What is asked:
Please format the records as a JSON list of strings, one string per line, with blank lines omitted and the pictures left out. Begin at the line that has "Task: Click the red status dot for Sahil" and stop after the line that has "point(7,76)".

Supplied entries:
■ ■ ■ ■ ■
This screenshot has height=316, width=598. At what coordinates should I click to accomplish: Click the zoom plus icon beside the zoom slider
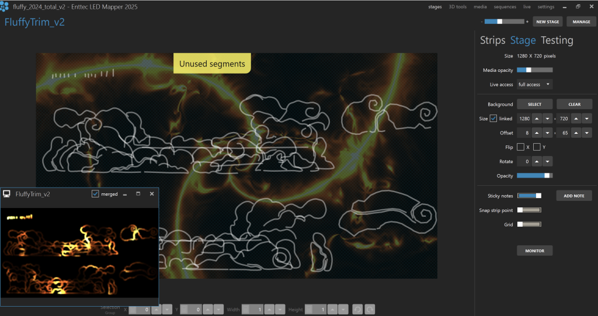527,22
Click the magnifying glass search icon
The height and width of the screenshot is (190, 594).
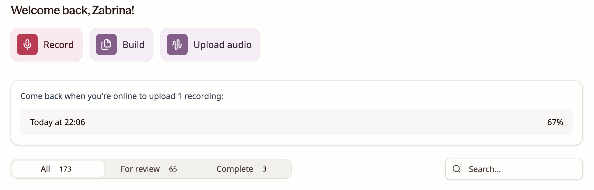(457, 169)
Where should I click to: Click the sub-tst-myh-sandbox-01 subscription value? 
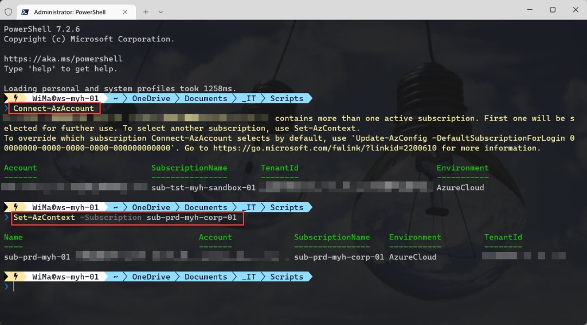(203, 188)
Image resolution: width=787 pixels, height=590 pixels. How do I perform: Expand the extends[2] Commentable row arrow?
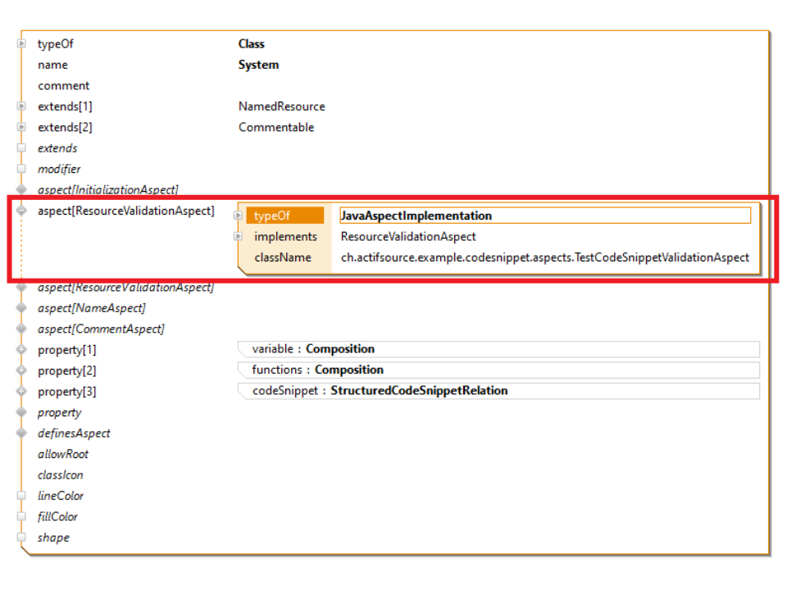(x=21, y=127)
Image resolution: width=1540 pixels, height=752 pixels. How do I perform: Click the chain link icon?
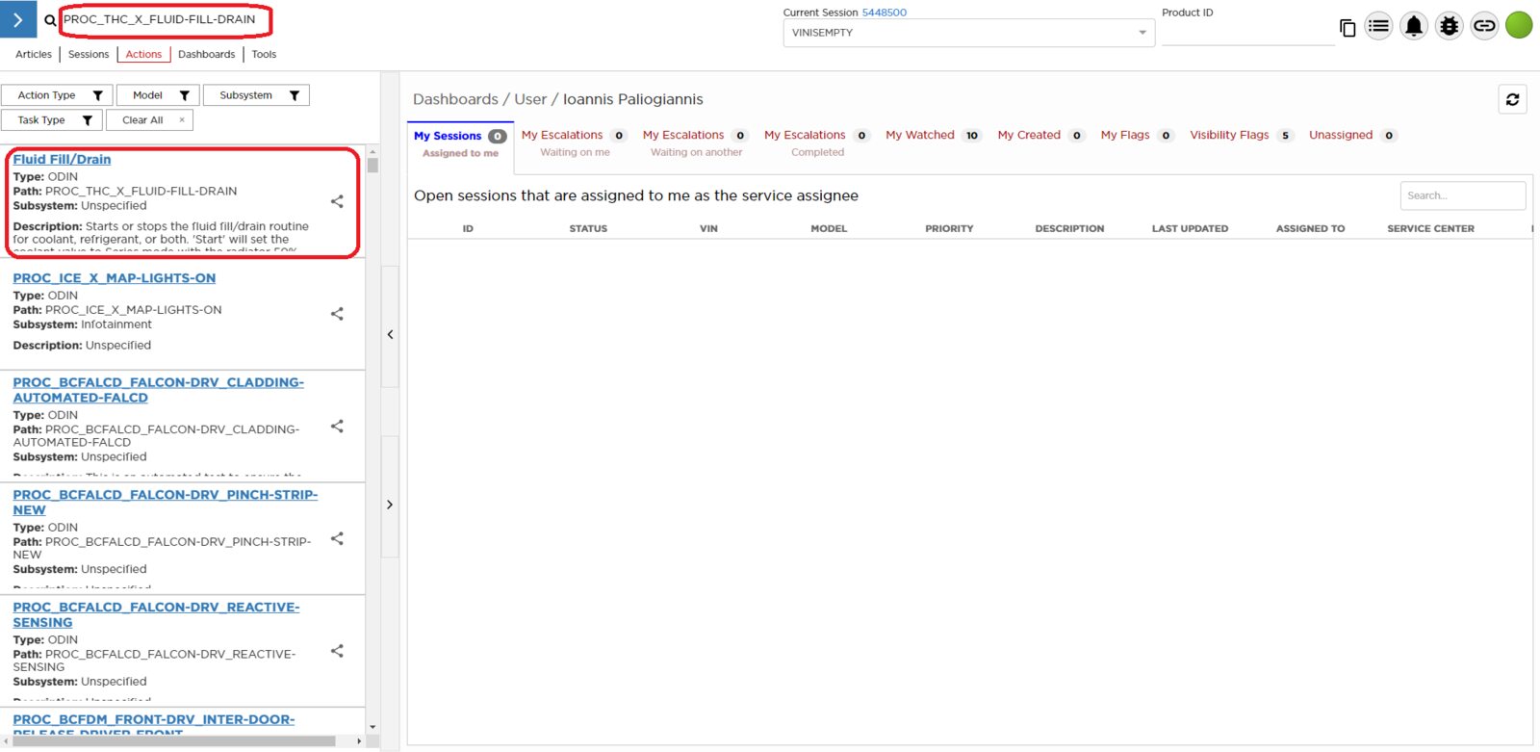coord(1484,26)
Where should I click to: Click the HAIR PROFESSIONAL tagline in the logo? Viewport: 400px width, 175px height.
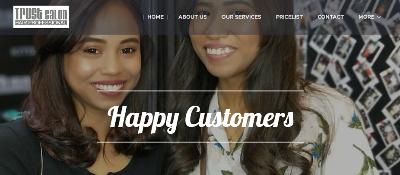coord(41,23)
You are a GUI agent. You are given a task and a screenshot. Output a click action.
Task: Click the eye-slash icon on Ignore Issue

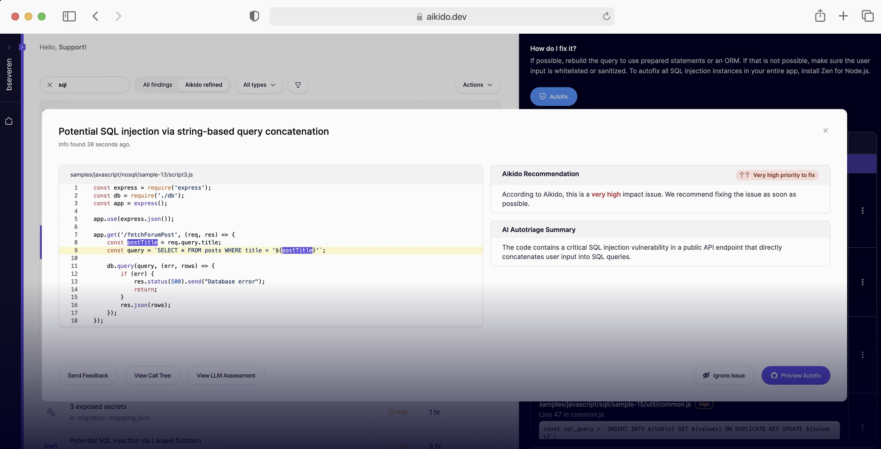(x=706, y=375)
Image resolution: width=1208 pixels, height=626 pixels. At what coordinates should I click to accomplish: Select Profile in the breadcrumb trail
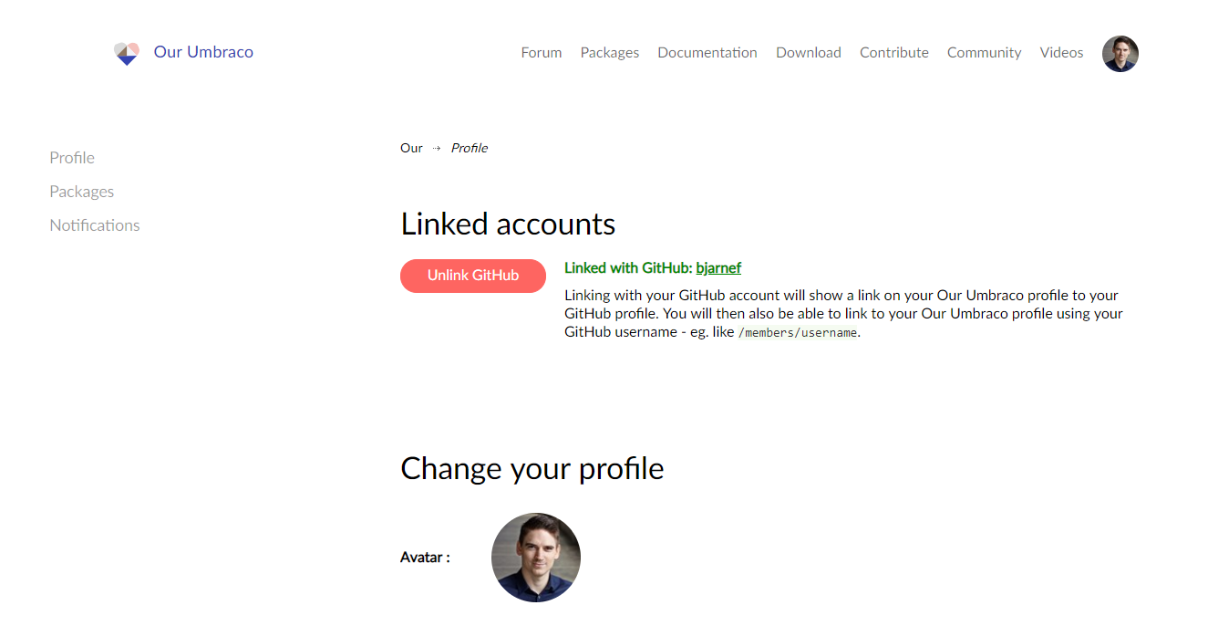tap(469, 147)
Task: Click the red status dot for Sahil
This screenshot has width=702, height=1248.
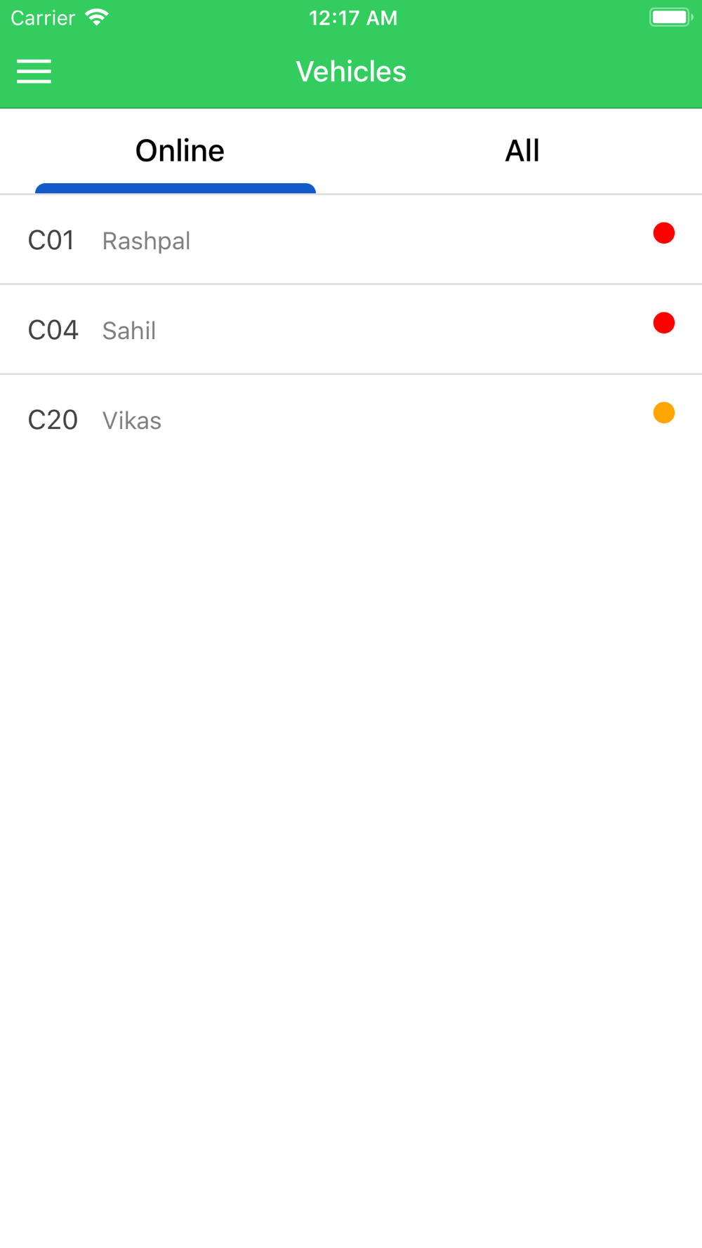Action: (663, 323)
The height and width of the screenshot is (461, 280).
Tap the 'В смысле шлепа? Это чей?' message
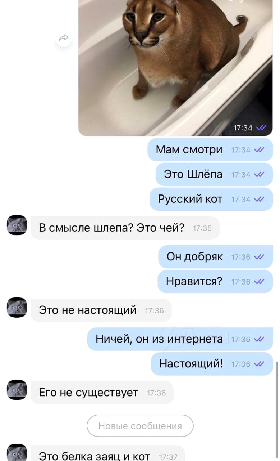125,228
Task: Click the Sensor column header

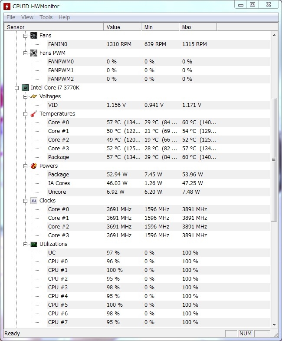Action: click(x=53, y=27)
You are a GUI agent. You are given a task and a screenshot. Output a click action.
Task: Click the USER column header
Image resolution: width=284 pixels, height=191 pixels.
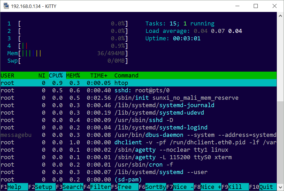point(7,76)

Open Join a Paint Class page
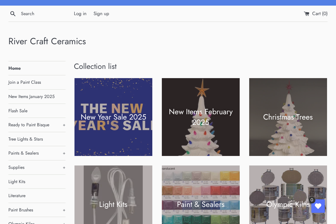coord(25,82)
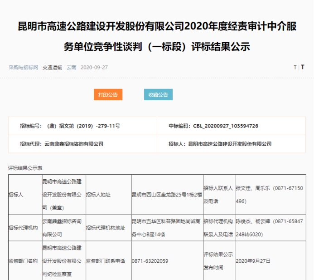The image size is (314, 280).
Task: Click the 2020年9月27日 date cell in table
Action: (x=253, y=261)
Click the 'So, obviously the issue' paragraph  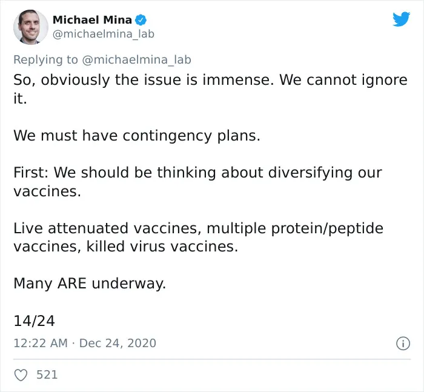pos(210,88)
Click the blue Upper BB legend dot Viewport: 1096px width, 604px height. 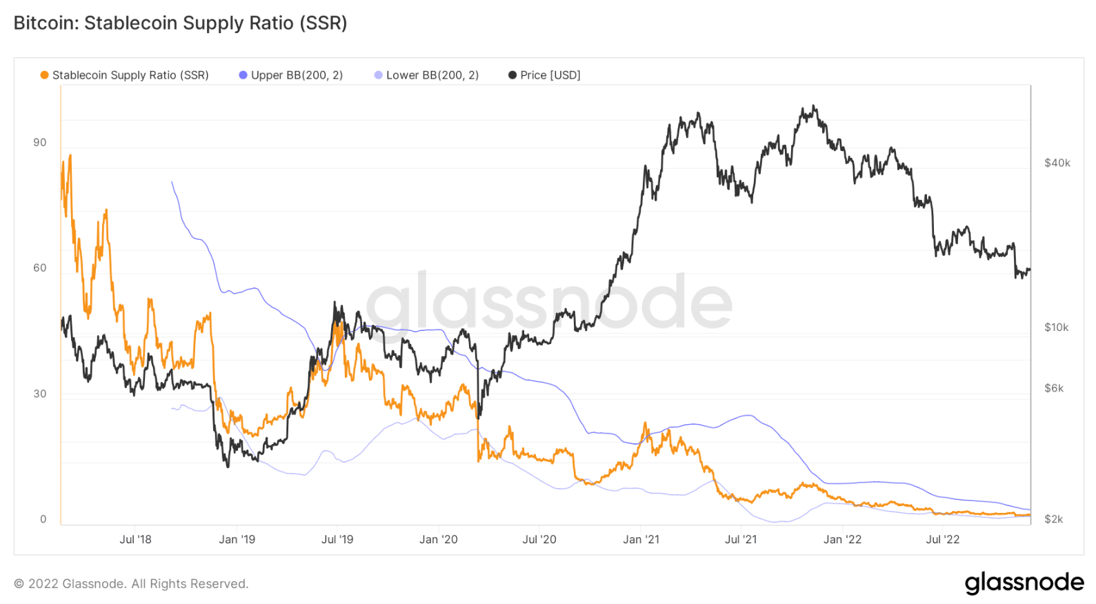pyautogui.click(x=243, y=75)
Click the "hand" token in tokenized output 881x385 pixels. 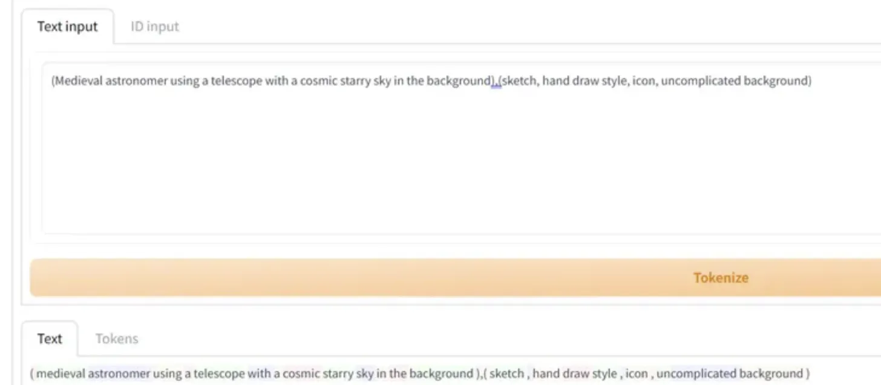click(545, 373)
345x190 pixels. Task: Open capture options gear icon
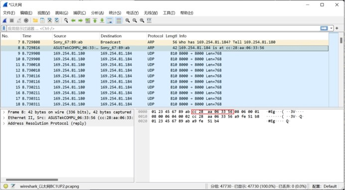(26, 21)
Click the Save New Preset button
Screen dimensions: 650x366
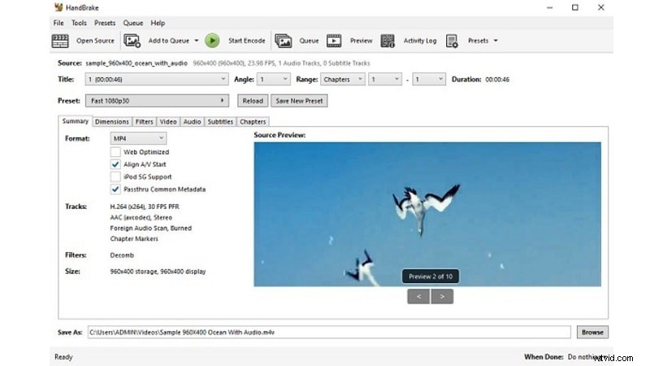tap(299, 101)
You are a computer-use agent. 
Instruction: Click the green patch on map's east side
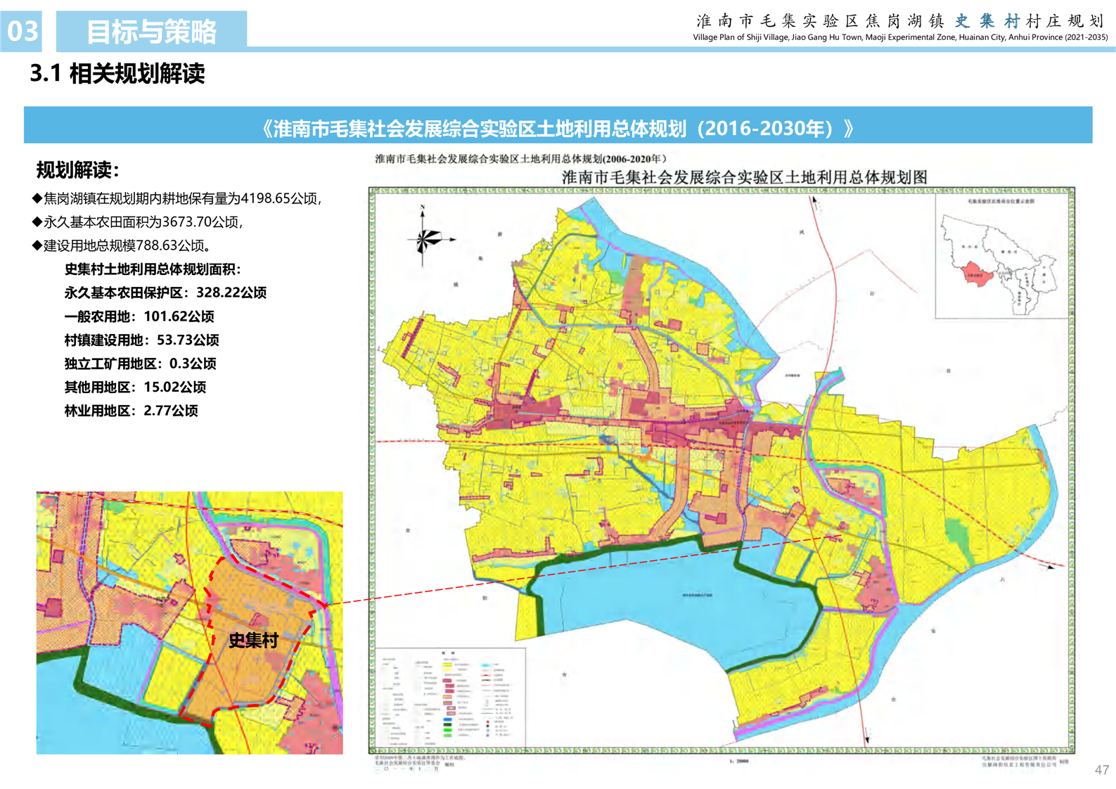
■ ■ ■ ■ ■
Written solution:
[
  "Task: Click the red status dot for Sahil",
  "This screenshot has width=702, height=1248.",
  "Action: (663, 323)",
  "The height and width of the screenshot is (461, 280).",
  "Tap the 'В смысле шлепа? Это чей?' message",
  "125,228",
  "Task: Click the Sensor column header",
  "Action: click(x=53, y=27)",
  "You are a GUI agent. You are given a task and a screenshot. Output a click action.",
  "Task: Click the USER column header",
  "Image resolution: width=284 pixels, height=191 pixels.",
  "point(7,76)"
]